12th Apr 2010 13:29
12th April 2010
Riviera Update #2
The Company:
Speymill Macau Property Company plc ("Speymill Macau" or "the Company") is a Macau focused real estate investment company. One of the Company's main assets is 259 apartment units in a two tower, 518 unit residential development located on the Inner Harbour area of Macau Peninsula known as The Riviera ("Riviera" or "the Development") which was formerly known as Lorcha. The Company owns 145 units of 296 units in Tower 1 and 114 units of 222 units in Tower 2 of Riviera.
Sale of Apartment Units:
As noted in the announcement of 31st March 2010, the Company began to sell units in Tower 1 of the Development, and on 8th April it began the sale of units in Tower 2 to reputable local buyers known to the local sales team and for whom no marketing or outside agents were required. On 10th April, the Company launched an open sales program to the general public for units in both Tower 1 and Tower 2.
Update regarding Sales:
As of the close of business on Sunday April 12th, 119 Provisional Sales and Purchase Agreements (PSPAs) for units have been signed for Tower 1. Of these, the buyers for 97 units have now signed Formal Sales and Purchase Agreements (FSPAs) , for which a 10% deposit has been received. Buyers for an additional 12 units have paid the 10% deposit but have yet to sign the FSPA. There exist another 10 signed PSPAs which need to be converted into FSPA at which time the initial 10% deposit will be paid, and 18 Reservation Agreements which are waiting conversion to PSPAs. The total number of contracts pending in various stages of completion in regard to the purchase of apartments in Tower 1 cover 137 out of the 145 units owned by the Company leaving 8 remaining units in Tower 1 for sale. The average price of the units sold in Tower 1 was HK$3,568 p.s.f., net of payment option discounts. After deduction for commissions and VIP discounts, the average selling price of Tower 1 units achieved to date is HK$3,472 p.s.f.
In regard to Tower 2, as of the close of business on Sunday April 12th, the Company has received 42 Reservation Agreements that need to be converted to PSPAs and an additional 42 PSPAs which await the payment of the 10% deposit to become FSPAs. As a result, there are 30 units left for sale in Tower 2. The average price of the units sold in Tower 2 was HK$3,581 p.s.f, net of payment option discounts. After deduction for commissions and VIP discounts, the average selling price of Tower 2 units achieved to date was HK$3,509 p.s.f.
As of 31st December 2009, the Company's investment in Riviera, not taking into account transaction costs, was valued by Jones Lang Lasalle at HK$943.8 million (US$121 million) or HK$3,486 p.s.f. Ninety seven percent of the proceeds, after deduction for VIP and Payment Option discounts, will be paid to the developer in order to reduce the Company's outstanding debt.
In the event that all the apartment units for which the Company has received PSPAs, Reservation Agreements and Formal SPAs close as contracted, the total net revenue from such sales would amount to approximately HK$796million (US$ 102 million). The entire amount owed to the developer of Riviera is HK$720 million (US$93 million). The Company owns a total amount of 270,951 square feet in the Development, of which 231,291 sq. ft. were under contract as of April 12th leaving a total of 39,660 sq. ft. remaining to be sold.
* * * *
Tasks to perform:
(a) According to the Riviera sales update, how many units were left for sale in Tower 2 as of April 12th?
(b) Please continue the Riviera sales update from the point where it stops.

(Document and screenshot pointing entries)
* * * *
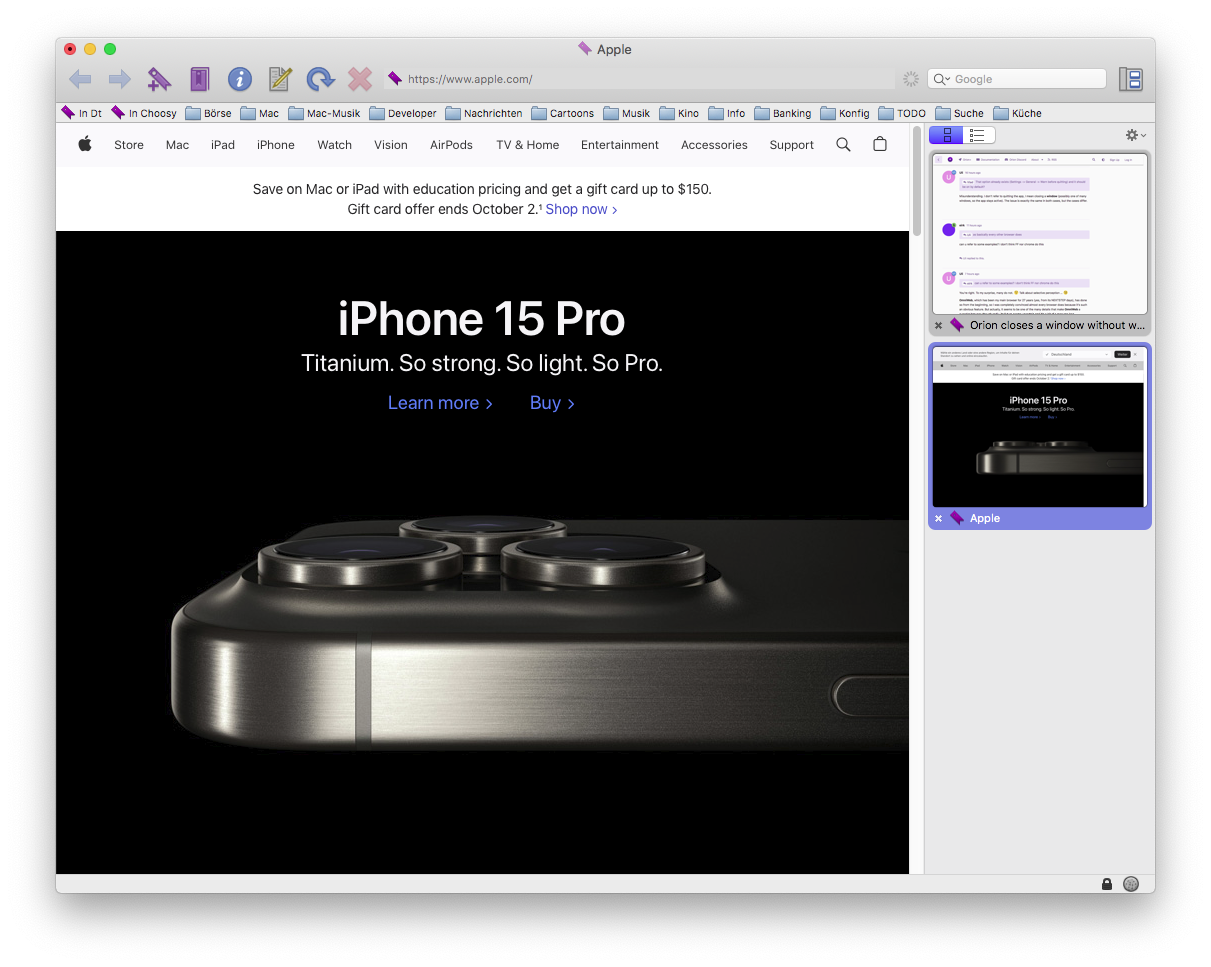This screenshot has height=967, width=1211.
Task: Open the search engine dropdown magnifier
Action: click(941, 79)
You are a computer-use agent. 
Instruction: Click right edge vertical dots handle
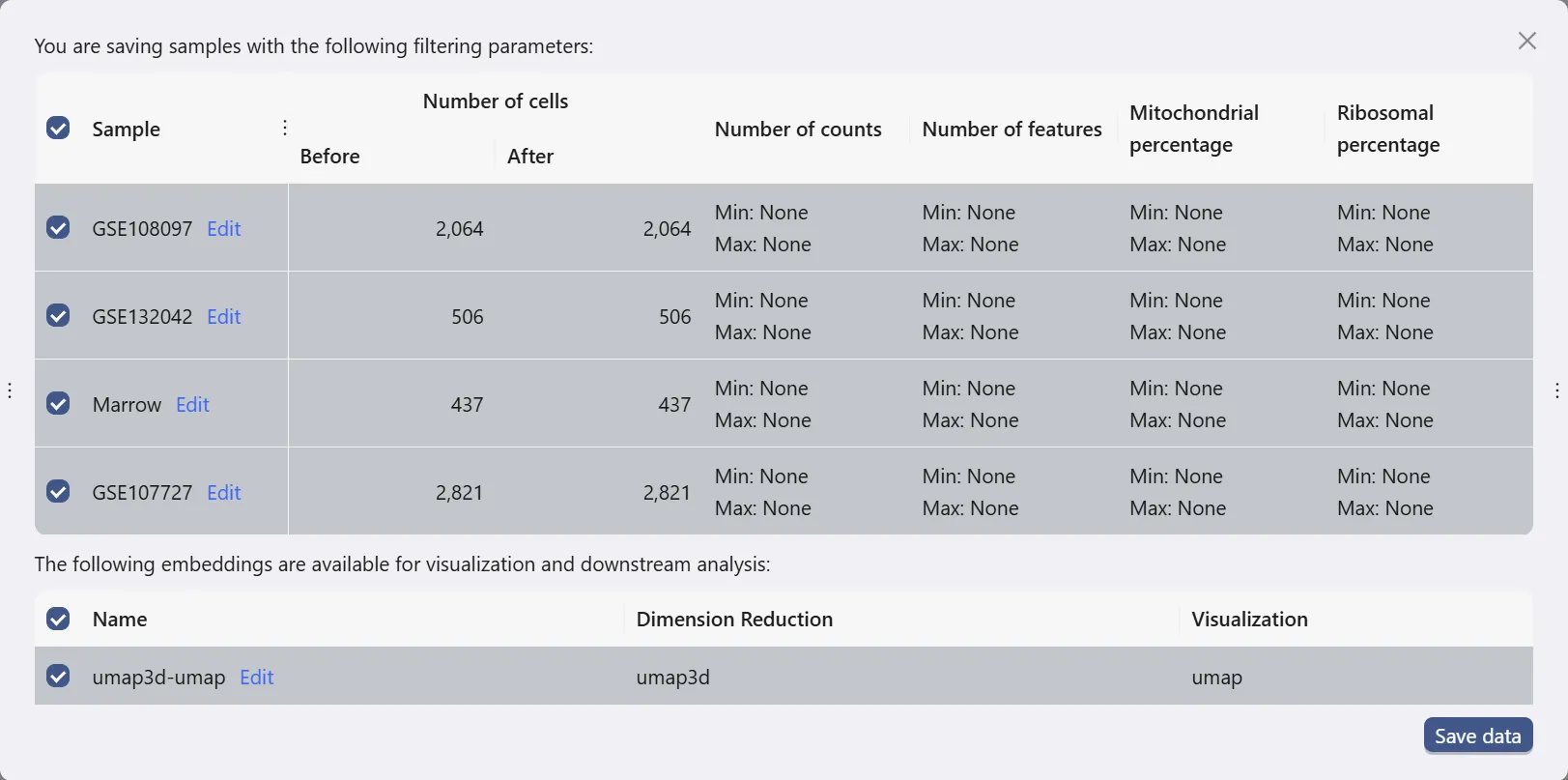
* * * *
Answer list:
(a) 30 units

(b)
Information about the sales process:
A Reservation Agreement is the first of four steps to completion and the receipt of full proceeds in regard to the sale of an apartment unit. The Reservation Agreement requires a down payment of HK$100,000 which would be forfeited in the event the buyer does not sign a PSPA within seven days. This PSPA provides the potential buyer with an additional 7 days in which to provide the 10% down payment, failing which the HK$100,000 would be forfeited. Upon payment of the 10% the SPA becomes "formal" (FSPA) and the buyer is obligated to proceed to closing under one of two payment schemes:
(a) Payment of 20% of the unit price (including the 10% down payment) within 21 days of signing the FSPA and the remaining 80% within one month: or
(b) An additional 20% deposit to be paid in two 10% increments spaced 30 and 90 days after signing the FSPA with the remaining 70% to be paid within 14 days after receiving notification that the Occupancy Permit has been issued to the developer.
Negotiated prices for the sales of units are completed on an apartment by apartment basis and negotiations are ongoing. The Company will update the market periodically as reasonable numbers of units have been sold.
Enquiries
For more information, please visit www.speymillmacau.com or contact:
Speymill Property Group Limited Galileo Fund Services Limited (Manager) (Administrator) Nigel Caine, CFO Funds Ian Dungate Nick Harris, Manager Suzanne Jones +44 1624 640 860 +44 1624 692600
Matrix Corporate Capital LLP Fairfax I.S. PLC (Nominated Adviser) (Broker) Paul Fincham James King Jonathan Becher Andrew Cox +44 20 3206 7000 +44 20 7598 5368
Tavistock Communications Limited
(Media & Investor Relations)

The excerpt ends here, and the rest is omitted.